My least favorite example of hurrying for the sake of feeling urgently needed at one’s destination is the health professions’ enthusiasm for the “stretcher trot” at the expense of good listening skills or competent hand-offs among team members juggling a shared patient’s charts and supplementary oral instructions.

But I’m not easily rushed, so I find the opposite side of the logic trap made of matched, conflicting tautologies more flattering – the one that endorses procrastination instead.

Creativity experts have recognized the need for undisturbed time to think reflectively, which is hardly possible if one’s sense of felt productivity is predicated on feeling rushed. In defiance of the way the Protestant work ethic has been reconceived as the cut-everyone-off-in-traffic-if-your-appointment-means-anything-to-you work ethic, one creativity guru has even come out with a cheeky defense of procrastination.
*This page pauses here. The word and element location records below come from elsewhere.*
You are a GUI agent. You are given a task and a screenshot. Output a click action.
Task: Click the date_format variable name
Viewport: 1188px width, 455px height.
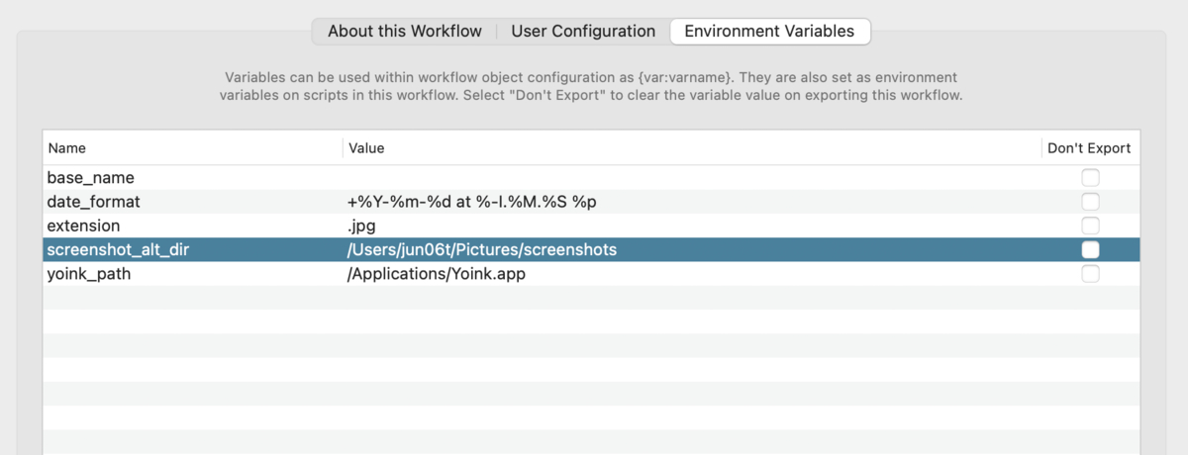pos(94,202)
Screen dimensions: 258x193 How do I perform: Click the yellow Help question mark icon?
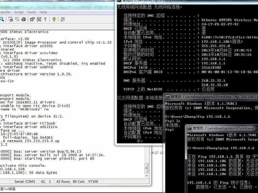[54, 19]
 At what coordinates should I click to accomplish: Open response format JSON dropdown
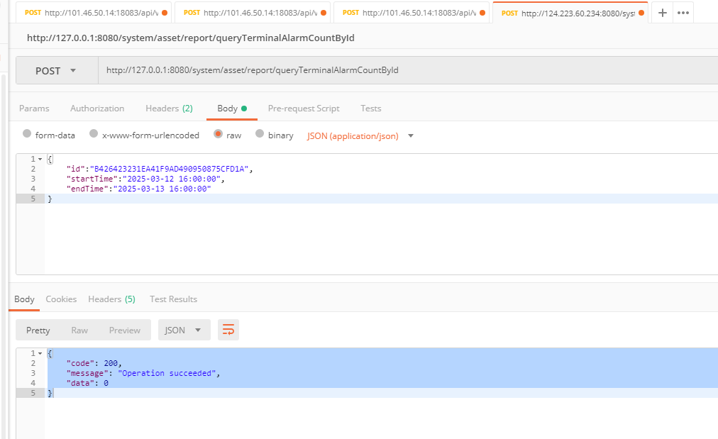pyautogui.click(x=183, y=330)
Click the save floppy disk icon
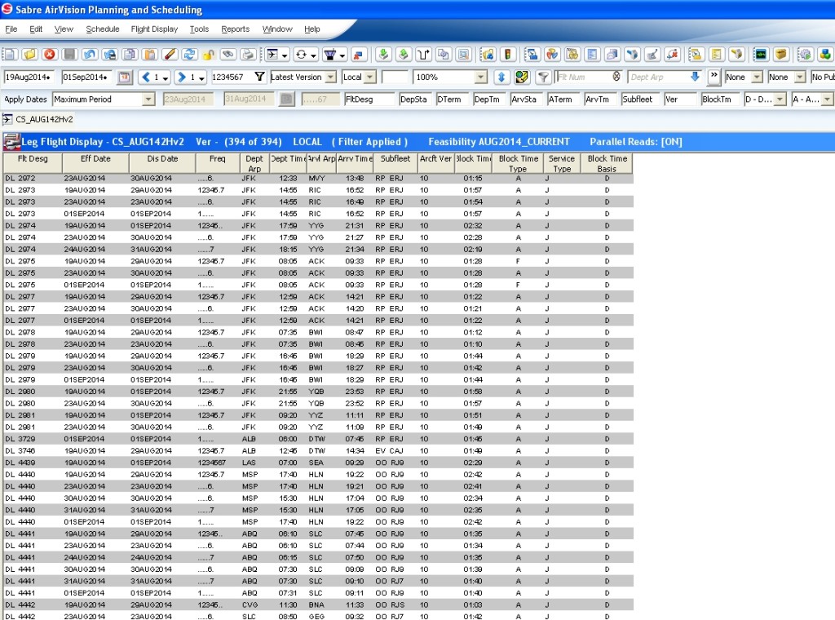 pos(69,55)
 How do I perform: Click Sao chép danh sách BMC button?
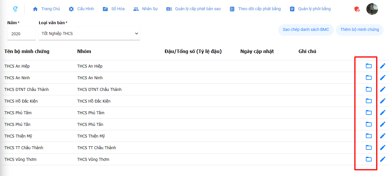pyautogui.click(x=306, y=30)
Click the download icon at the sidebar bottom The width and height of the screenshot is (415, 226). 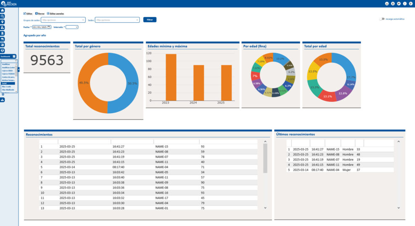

He details all its grandiose enthusiasms about one’s hypothetical potential and also its depressive self-sabotaging delays that make testing one’s full potential impossible by only getting down to work at the last minute.

But he sees a silver lining in the way procrastination buys time for thinking outside the box – if you never risk thinking unrealistically about what can be done, you may overlook a real opportunity for feasible innovation out of overzealous avoidance of risk.

So… anticipation of your swan dive can be the very best part?

Procrastinating out of resentment about frustrating, obstinant limitations on the best possible outcome of putting in your best effort is, in reality, a no-win. But sometimes taking the time to do something else before you begin what seems most important to accomplish can be the right thing to do.

The path that suits you best may not be the path of least resistance, but resistance feels different on the path you identify with as an experience of becoming, rather than a trial of the validity of your hopes and plans.

That’s why they say resistance cannot rob you of your purpose if “the journey is the destination”, whereas you could be robbed of access to an all-consuming future goal if your actions were only a means to an end.